═════ GIVEN DATA ═════

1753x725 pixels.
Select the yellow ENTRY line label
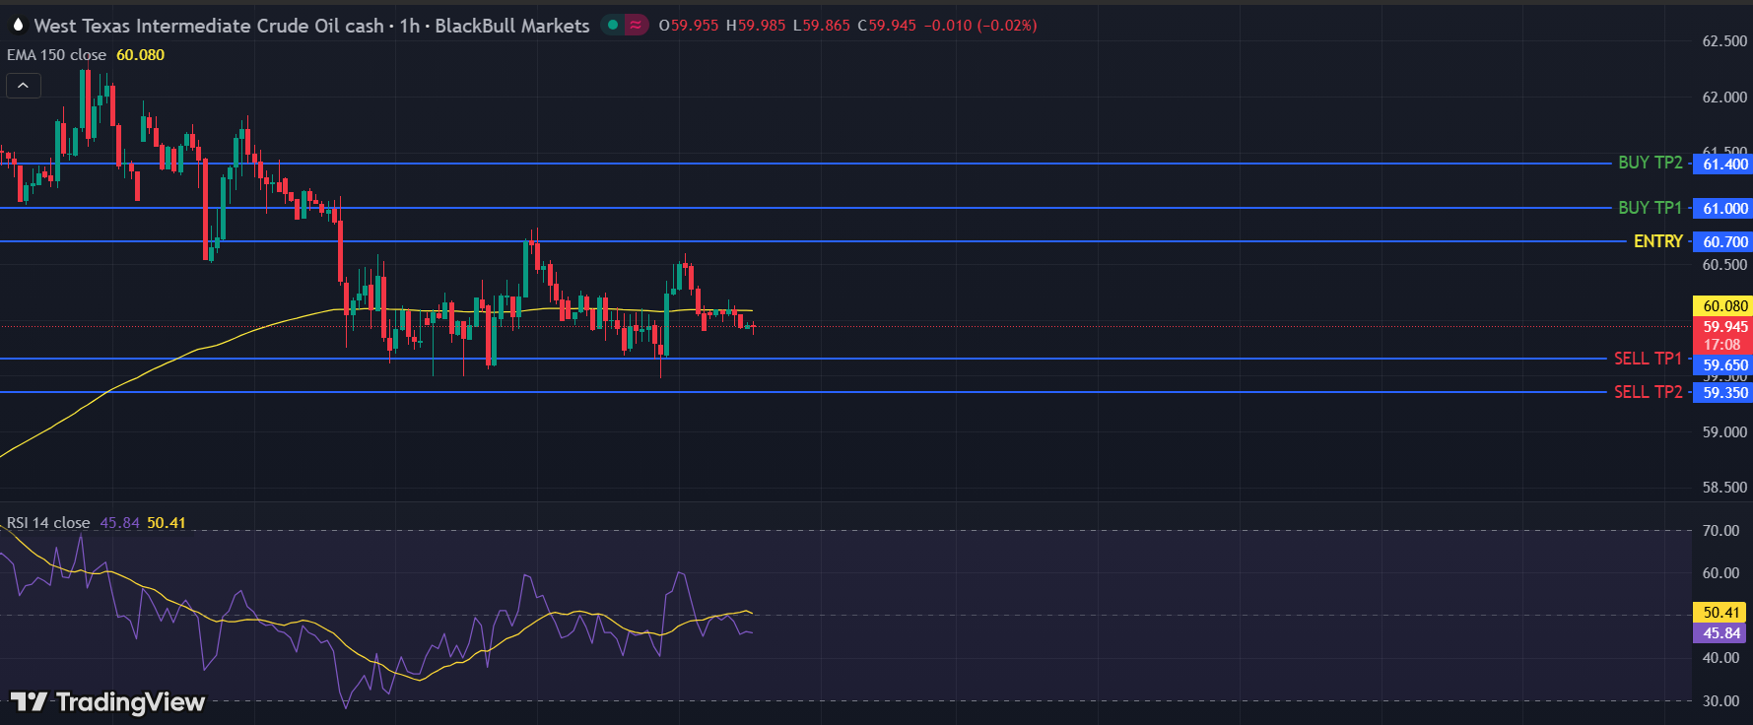pos(1657,241)
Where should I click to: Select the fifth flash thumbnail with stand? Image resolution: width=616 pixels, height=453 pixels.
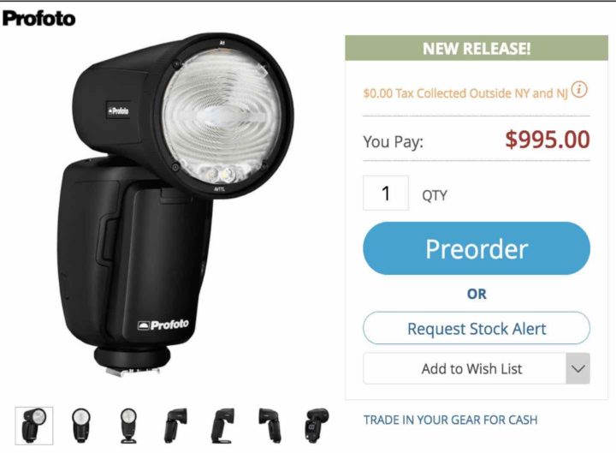(x=222, y=426)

═════

▸ PROBLEM STATEMENT: What I need is every record written out exactly, minus the pictures.

▸ THE ANSWER:
1753x725 pixels.
Select the yellow ENTRY line label
pos(1657,241)
Where should I click to: Select the fifth flash thumbnail with stand? Image resolution: width=616 pixels, height=453 pixels.
(x=222, y=426)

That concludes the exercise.